■ **AIM OF THE EXERCISE**
Reproduce the lines below word for word, starting with the line that contains "You are a computer-use agent. Screen dimensions: 1011x632" and continuing through the final line, with both ends included.

[Entries on target coordinates]
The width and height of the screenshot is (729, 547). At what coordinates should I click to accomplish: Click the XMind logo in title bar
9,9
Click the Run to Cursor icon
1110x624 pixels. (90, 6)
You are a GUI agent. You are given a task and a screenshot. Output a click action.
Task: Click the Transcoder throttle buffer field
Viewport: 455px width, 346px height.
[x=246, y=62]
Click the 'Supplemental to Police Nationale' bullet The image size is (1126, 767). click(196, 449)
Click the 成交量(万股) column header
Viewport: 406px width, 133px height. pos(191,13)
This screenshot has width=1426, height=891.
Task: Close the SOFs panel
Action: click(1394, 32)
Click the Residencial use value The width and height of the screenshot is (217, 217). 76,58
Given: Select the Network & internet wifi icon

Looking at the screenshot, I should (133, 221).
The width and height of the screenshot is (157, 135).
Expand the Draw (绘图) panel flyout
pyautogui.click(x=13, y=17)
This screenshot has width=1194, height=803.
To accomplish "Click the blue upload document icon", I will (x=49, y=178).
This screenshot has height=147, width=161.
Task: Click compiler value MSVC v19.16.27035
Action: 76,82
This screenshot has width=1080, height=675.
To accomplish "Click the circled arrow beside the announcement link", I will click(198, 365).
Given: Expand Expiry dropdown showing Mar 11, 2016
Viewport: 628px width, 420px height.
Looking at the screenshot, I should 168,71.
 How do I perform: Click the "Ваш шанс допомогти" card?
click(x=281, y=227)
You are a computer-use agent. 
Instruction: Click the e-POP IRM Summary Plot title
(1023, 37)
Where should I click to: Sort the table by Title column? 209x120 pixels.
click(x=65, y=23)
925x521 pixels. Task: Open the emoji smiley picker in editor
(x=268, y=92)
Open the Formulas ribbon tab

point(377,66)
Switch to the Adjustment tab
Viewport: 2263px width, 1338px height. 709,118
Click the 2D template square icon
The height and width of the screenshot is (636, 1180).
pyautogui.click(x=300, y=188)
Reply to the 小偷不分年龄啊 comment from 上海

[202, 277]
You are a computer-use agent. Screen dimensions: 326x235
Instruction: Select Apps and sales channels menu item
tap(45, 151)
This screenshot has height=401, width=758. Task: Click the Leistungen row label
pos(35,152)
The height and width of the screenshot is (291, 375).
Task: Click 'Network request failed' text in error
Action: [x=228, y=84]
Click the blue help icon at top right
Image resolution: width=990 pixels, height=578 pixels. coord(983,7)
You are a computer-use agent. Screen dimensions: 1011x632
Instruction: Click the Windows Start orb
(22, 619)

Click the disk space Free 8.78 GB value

■ **SOLVED EXERCISE**
You are a computer-use agent. Screen dimensions: 1011x632
Instruction: Click the Windows Start orb
(22, 619)

Click the disk space Free 8.78 GB value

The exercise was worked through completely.